Not exactly what I said. So, to further clarify; As an installer and a person who has an active interest in SA I have put myself forward as an installer. As an installer I have deemed BY MYSELF that there is an effective workaround to the 'issue' that only @JSHarris has currently highlighted ( please inform me if there are others who have stated this EXACT issue as I am not currently aware of any other like instances ). I have not been told to do this by SA and they do not see an issue at this time. I have had an agreement from SA that it is always best to be cautious when sizing for capacity, so the above is MY take on how the units should be sized and implemented. SA have not 'recognised' anything of the sort and I very much doubt they'll change the entire fleet over what is from their perspective an isolated case.
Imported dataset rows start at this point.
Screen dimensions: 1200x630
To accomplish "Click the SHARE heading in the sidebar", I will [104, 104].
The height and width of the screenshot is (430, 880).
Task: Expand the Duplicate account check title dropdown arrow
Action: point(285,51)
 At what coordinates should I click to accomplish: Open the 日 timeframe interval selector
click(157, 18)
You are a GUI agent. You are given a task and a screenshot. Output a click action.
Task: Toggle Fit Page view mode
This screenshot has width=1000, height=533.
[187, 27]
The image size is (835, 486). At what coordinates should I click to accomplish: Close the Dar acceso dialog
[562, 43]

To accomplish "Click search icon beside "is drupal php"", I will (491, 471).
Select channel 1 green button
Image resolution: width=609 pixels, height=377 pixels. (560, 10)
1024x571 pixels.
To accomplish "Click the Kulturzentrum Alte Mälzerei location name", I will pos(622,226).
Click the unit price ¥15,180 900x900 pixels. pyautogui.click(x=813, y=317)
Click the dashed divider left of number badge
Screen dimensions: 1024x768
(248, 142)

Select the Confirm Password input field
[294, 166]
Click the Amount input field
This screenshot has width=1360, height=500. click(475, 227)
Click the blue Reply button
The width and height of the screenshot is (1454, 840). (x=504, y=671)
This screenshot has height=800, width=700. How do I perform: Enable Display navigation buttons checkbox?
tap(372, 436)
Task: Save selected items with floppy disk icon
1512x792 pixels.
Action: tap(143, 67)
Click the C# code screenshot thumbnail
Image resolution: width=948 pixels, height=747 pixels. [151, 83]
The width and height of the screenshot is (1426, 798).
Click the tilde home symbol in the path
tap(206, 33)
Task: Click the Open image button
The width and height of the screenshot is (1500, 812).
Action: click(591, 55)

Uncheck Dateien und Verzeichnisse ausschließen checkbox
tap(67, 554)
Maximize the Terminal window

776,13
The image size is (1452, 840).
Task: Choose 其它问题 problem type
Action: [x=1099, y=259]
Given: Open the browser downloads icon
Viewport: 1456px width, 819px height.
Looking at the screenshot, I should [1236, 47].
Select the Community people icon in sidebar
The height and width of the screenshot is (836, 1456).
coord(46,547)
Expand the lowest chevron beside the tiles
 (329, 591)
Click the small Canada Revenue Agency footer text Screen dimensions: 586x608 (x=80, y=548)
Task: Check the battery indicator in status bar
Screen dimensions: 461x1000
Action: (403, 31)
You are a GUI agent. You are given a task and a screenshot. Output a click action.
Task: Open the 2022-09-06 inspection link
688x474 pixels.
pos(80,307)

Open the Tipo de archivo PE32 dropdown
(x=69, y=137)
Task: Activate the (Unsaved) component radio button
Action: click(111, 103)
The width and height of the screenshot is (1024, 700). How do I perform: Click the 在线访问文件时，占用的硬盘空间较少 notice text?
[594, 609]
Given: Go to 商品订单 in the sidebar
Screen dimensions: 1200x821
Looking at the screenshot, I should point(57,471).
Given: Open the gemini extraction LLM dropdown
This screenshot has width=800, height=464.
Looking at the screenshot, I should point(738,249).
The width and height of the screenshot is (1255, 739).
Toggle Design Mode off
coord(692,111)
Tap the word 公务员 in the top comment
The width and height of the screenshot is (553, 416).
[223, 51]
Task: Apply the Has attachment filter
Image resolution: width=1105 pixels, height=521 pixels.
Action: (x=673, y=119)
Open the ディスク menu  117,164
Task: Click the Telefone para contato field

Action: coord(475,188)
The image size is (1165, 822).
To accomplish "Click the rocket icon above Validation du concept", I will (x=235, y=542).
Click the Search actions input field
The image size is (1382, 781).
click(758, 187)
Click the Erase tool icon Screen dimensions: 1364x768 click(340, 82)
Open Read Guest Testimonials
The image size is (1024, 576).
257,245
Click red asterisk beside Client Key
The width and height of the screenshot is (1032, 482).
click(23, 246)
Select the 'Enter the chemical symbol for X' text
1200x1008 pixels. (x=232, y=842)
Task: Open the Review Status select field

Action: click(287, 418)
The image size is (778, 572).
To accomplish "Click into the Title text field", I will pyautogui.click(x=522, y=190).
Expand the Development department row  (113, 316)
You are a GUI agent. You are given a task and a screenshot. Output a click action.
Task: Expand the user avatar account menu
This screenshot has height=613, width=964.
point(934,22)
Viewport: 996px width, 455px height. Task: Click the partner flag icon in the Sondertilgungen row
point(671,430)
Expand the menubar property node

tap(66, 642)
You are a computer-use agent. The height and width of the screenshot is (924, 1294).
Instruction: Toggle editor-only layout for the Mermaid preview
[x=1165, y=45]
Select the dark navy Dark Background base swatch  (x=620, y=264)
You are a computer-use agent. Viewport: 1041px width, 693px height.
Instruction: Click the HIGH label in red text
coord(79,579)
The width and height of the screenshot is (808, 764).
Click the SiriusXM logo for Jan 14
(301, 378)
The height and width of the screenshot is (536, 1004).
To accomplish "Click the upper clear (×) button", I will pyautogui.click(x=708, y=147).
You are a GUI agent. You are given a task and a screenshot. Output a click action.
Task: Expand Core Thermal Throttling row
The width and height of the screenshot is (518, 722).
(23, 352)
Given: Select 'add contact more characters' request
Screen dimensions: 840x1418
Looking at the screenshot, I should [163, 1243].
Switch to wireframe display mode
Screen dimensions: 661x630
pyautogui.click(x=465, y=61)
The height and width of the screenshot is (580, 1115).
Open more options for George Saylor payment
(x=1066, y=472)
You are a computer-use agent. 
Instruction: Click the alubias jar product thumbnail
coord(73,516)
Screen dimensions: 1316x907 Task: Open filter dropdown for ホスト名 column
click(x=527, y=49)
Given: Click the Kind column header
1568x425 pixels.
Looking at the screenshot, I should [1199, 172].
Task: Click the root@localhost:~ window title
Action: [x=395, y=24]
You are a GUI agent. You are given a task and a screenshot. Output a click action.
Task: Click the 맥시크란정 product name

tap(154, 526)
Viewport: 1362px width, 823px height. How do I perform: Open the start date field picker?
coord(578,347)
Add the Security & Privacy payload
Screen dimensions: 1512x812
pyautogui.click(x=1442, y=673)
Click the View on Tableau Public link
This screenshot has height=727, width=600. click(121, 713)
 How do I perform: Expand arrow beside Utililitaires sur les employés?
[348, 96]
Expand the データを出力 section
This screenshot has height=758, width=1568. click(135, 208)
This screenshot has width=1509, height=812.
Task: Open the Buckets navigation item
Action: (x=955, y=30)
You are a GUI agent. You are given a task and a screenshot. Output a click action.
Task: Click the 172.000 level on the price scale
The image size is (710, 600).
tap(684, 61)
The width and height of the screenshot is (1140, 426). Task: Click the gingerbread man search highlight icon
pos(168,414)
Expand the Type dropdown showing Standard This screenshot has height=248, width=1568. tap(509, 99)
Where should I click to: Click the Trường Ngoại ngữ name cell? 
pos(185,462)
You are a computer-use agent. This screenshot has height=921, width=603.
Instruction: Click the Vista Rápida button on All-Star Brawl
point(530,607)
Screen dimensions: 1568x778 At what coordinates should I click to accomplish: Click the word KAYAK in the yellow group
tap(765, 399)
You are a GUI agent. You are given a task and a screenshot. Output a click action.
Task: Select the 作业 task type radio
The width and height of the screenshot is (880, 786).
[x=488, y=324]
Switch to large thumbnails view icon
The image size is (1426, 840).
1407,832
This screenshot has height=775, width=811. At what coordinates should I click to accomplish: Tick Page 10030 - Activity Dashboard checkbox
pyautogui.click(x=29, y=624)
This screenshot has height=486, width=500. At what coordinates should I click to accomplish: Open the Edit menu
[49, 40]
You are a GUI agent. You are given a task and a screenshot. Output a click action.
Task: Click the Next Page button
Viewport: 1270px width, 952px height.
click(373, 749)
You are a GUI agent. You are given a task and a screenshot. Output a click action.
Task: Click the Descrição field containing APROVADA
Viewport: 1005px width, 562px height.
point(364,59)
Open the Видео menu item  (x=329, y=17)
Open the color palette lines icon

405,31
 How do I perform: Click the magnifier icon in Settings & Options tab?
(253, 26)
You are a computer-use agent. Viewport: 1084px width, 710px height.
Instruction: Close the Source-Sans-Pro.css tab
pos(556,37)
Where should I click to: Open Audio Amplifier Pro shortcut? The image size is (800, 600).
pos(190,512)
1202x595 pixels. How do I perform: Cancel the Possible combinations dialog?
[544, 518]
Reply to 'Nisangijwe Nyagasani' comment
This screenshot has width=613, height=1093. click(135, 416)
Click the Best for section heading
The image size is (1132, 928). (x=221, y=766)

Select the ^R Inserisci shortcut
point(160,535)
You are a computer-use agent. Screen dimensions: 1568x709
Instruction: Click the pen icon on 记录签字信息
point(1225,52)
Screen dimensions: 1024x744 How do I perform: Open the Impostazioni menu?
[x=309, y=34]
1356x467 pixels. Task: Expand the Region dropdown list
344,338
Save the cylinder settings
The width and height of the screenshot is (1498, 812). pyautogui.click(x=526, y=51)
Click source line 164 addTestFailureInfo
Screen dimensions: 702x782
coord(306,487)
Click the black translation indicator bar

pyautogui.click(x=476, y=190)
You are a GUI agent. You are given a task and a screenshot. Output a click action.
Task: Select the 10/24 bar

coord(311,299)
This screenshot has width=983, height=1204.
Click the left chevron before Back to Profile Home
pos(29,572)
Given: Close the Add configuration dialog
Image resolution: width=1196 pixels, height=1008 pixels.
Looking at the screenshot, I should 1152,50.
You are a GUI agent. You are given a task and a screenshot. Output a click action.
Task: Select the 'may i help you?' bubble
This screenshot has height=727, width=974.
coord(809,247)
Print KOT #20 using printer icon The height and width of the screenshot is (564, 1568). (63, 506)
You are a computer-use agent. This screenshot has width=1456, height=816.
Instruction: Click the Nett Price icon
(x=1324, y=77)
What the facts are and how this has been identified as problematic extend to my comment about the perfect storm. That is apparent in many technologies and is simply an instance here as highlights a weakness created by this 'feature'. For you tin hat I say what about all the others in, working, and without complaint? I oversize everything in all things I do, because incrementally it's a safe bet. If someone is to give £1600 for a 6 which may just do it, then I would not entertain fitting it unless they went with a 9. same goes for the 9, if its borderline then I'll recommend a 12. I do the same with radiators and gas boilers, as you can turn a big radiator down but you cant turn a small radiator up.

Pretty much. That statement I made was a little 'broad', as I have made no such consideration in the instance of the property with both a 3 and a 6 ( as they were already on site when I was asked to go and fit them ) and the 3 is currently. However, I will add that those units were being fed by grid electricity on demand and when the client gets around to fitting his PV diversion controller which I think is now done tbh I shall be in contact to get some feedback ( if they don't contact me first that is ). In fairness, if @JSHarris had a teenage daughter and 3 showers were drawn every morning / nigh time then the likelihood is that this thread wouldn't exist. It's only because the sizing and the usage of DHW have created the perfect storm that this is apparent, so is actually focussing on the weakness not the strength of the SA controller. Take for eg the install with the size 9, with two adults and one child, who I have not heard one peep from since leaving. They clearly live the other side of the 50% difficulty and Jeremy lives t'other. I wonder if there is a way to convey the fact that there is export occurring to trigger the timeclock / low current interrupter so that it bumps the SA into 'hunt' and it would then scoff up any excess.

Yes, all chat to date has been about air to water HP's. The one that's described above, the r-prefix, takes F-gas directly into the SA heat exchanger to melt the PCM directly with the energy produced by a dedicated HP. The idea being that the whole setup doesn't suffer the losses of going air-water-HEx eg the losses of the conversion in the HP and also the losses downstream of the hydraulic circuit in between the two units. In honesty I have not asked recently if these units are to market currently. I shall enquire though as I did like the idea when I was made aware of the principle some time ago. The PCM58 needs a flow temp in excess of 58oC to melt the PCM, so a 'regular' ASHP is no good, as it's probably going to max out at 58oC at the HP ( at which point the CoP would be in the gutter ), and then the losses in the hydraulic circuit will see less than that actually arrive at the SA. The SA's I've seen working with HP's so far have all been high-temp heat pumps which give 650C to the SA. These HP's have also been doing space heating via upsized radiators with some iirc storing off peak produced energy for space heating between off peak events. Like I said, tin hat

Exactly the conversation I had today. It needs to be implemented to make good use of it's capabilities, and today I told someone that it would be best to simply switch it off for 3 or 4 months of the year where there would be insufficient PV to charge the AC batteries AND offset the house base loads eg during peak winter.